PROBLEM STATEMENT.
All the data beneath this line is to be reproduced exactly.

Dataset entries:
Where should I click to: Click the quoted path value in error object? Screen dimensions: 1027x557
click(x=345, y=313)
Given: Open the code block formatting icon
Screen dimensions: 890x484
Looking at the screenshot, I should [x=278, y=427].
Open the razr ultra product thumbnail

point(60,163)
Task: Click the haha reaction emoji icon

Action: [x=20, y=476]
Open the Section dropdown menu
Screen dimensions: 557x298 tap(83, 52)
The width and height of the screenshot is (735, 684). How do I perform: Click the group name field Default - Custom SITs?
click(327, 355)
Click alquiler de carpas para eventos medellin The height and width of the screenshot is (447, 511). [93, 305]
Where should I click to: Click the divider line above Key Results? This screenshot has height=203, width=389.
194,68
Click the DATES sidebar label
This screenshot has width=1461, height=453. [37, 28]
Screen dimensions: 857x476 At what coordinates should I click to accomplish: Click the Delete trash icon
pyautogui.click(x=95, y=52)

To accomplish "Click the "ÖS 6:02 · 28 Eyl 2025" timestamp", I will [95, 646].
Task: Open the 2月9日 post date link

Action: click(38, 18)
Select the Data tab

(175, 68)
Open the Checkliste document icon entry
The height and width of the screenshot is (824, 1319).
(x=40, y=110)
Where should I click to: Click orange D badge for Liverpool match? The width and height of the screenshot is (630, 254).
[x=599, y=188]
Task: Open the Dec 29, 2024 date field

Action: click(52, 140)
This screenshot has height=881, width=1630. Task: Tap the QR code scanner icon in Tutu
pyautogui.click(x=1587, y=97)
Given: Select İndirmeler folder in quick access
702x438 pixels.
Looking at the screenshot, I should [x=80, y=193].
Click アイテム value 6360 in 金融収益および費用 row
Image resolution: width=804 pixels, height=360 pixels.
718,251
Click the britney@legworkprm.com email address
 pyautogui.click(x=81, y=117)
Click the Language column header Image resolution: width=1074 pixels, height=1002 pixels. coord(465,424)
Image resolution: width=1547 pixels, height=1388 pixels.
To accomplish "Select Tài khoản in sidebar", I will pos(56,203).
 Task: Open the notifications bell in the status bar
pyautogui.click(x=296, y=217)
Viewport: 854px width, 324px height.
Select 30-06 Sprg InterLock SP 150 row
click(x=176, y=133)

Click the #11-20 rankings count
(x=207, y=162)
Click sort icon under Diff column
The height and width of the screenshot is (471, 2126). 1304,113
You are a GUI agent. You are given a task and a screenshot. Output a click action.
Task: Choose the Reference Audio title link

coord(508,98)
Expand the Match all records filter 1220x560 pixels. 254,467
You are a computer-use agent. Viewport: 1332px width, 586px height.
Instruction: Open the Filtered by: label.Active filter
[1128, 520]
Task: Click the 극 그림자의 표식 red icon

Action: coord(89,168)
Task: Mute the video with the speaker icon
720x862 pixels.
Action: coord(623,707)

OUTPUT OF THE EXERCISE.
Where should I click to: Click the quoted path value in error object? Screen dimensions: 1027x557
click(x=345, y=313)
Given: Open the code block formatting icon
Screen dimensions: 890x484
Looking at the screenshot, I should [x=278, y=427].
Open the razr ultra product thumbnail

point(60,163)
Task: Click the haha reaction emoji icon

Action: [x=20, y=476]
Open the Section dropdown menu
Screen dimensions: 557x298 tap(83, 52)
The width and height of the screenshot is (735, 684). How do I perform: Click the group name field Default - Custom SITs?
click(327, 355)
Click alquiler de carpas para eventos medellin The height and width of the screenshot is (447, 511). [93, 305]
Where should I click to: Click the divider line above Key Results? This screenshot has height=203, width=389.
194,68
Click the DATES sidebar label
This screenshot has width=1461, height=453. [37, 28]
Screen dimensions: 857x476 At what coordinates should I click to accomplish: Click the Delete trash icon
pyautogui.click(x=95, y=52)

To accomplish "Click the "ÖS 6:02 · 28 Eyl 2025" timestamp", I will [95, 646].
Task: Open the 2月9日 post date link

Action: click(38, 18)
Select the Data tab

(175, 68)
Open the Checkliste document icon entry
The height and width of the screenshot is (824, 1319).
(x=40, y=110)
Where should I click to: Click orange D badge for Liverpool match? The width and height of the screenshot is (630, 254).
[x=599, y=188]
Task: Open the Dec 29, 2024 date field

Action: click(52, 140)
This screenshot has height=881, width=1630. Task: Tap the QR code scanner icon in Tutu
pyautogui.click(x=1587, y=97)
Given: Select İndirmeler folder in quick access
702x438 pixels.
Looking at the screenshot, I should [x=80, y=193].
Click アイテム value 6360 in 金融収益および費用 row
Image resolution: width=804 pixels, height=360 pixels.
718,251
Click the britney@legworkprm.com email address
 pyautogui.click(x=81, y=117)
Click the Language column header Image resolution: width=1074 pixels, height=1002 pixels. coord(465,424)
Image resolution: width=1547 pixels, height=1388 pixels.
To accomplish "Select Tài khoản in sidebar", I will pos(56,203).
 Task: Open the notifications bell in the status bar
pyautogui.click(x=296, y=217)
Viewport: 854px width, 324px height.
Select 30-06 Sprg InterLock SP 150 row
click(x=176, y=133)

Click the #11-20 rankings count
(x=207, y=162)
Click sort icon under Diff column
The height and width of the screenshot is (471, 2126). 1304,113
You are a GUI agent. You are given a task and a screenshot. Output a click action.
Task: Choose the Reference Audio title link

coord(508,98)
Expand the Match all records filter 1220x560 pixels. 254,467
You are a computer-use agent. Viewport: 1332px width, 586px height.
Instruction: Open the Filtered by: label.Active filter
[1128, 520]
Task: Click the 극 그림자의 표식 red icon

Action: coord(89,168)
Task: Mute the video with the speaker icon
720x862 pixels.
Action: coord(623,707)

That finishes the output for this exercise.